*What to work on:* List every line in the records that contains the string "width", and copy each one in full.
>> BEGIN The input
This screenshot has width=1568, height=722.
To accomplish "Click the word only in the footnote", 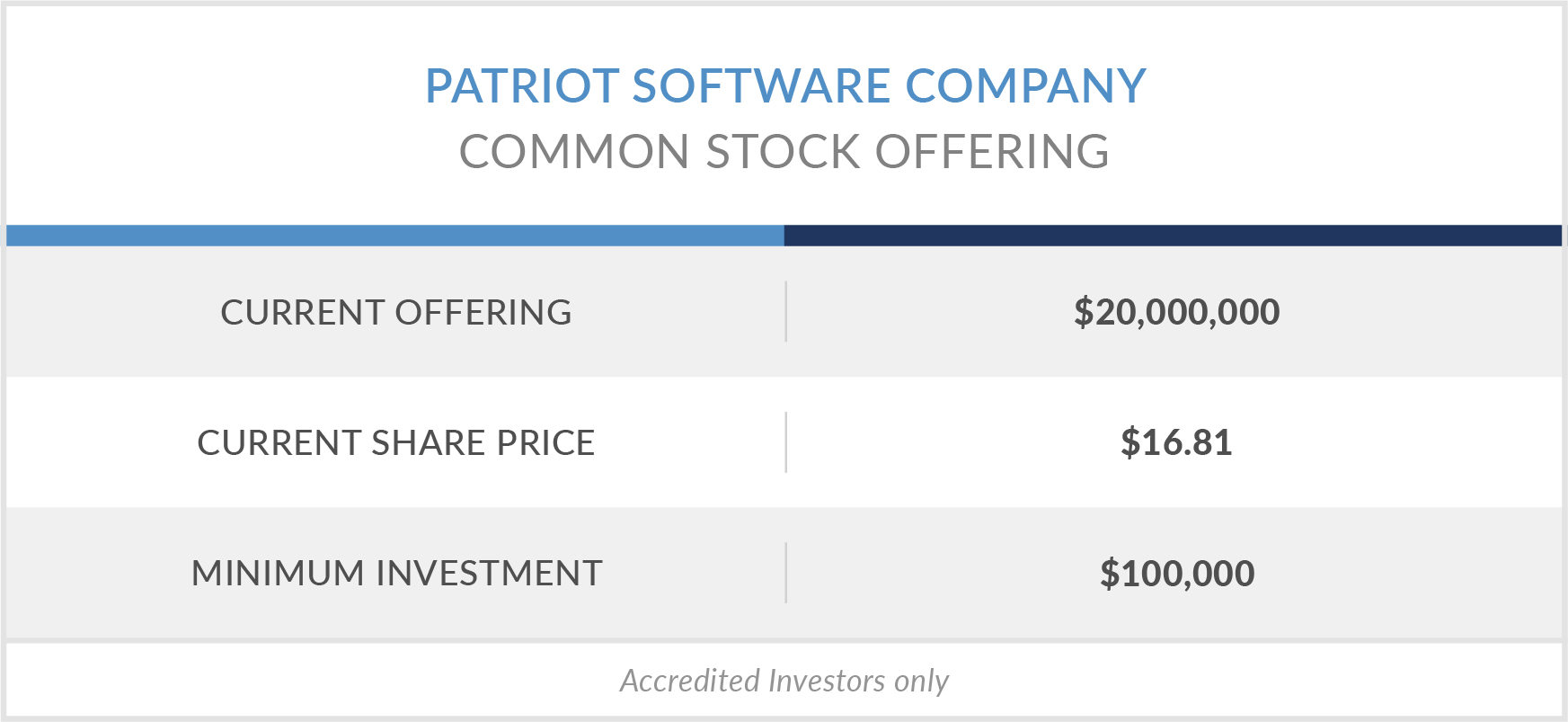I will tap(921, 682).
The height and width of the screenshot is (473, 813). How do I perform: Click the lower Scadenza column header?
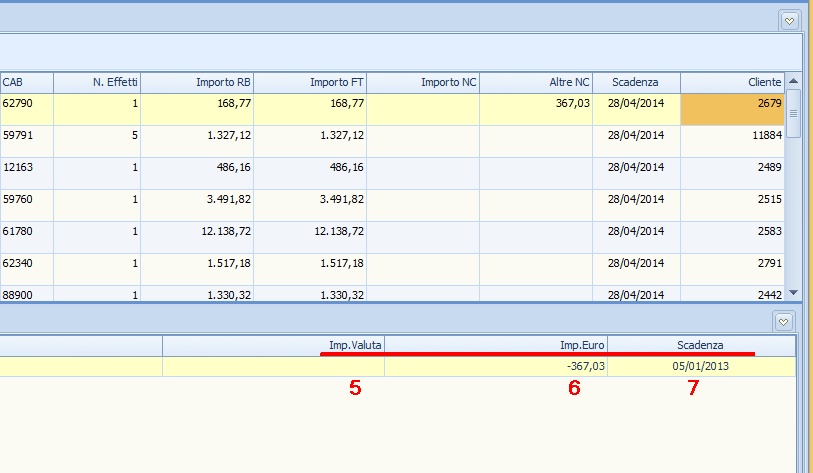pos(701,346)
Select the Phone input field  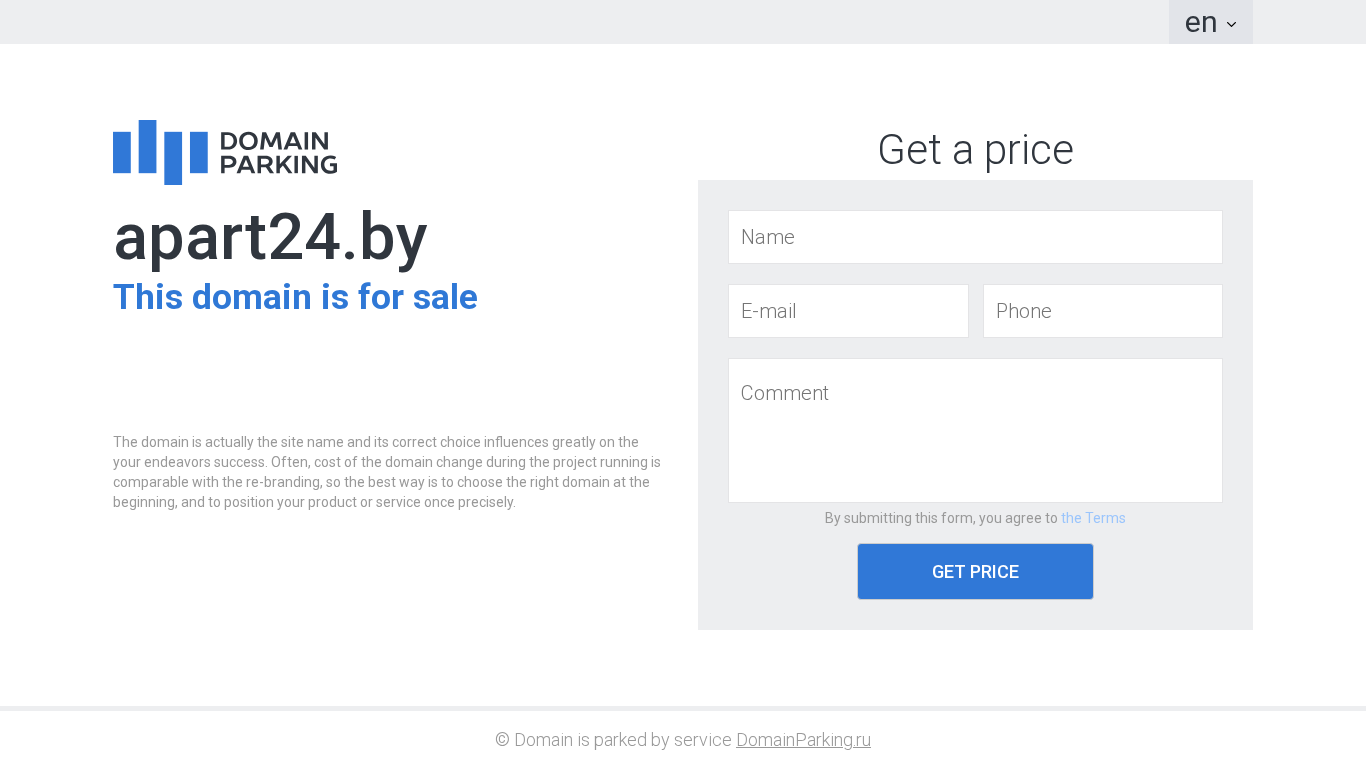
>> END The input
*Answer in full:*
This screenshot has width=1568, height=722.
The height and width of the screenshot is (473, 813). How do I perform: Click the lower Scadenza column header?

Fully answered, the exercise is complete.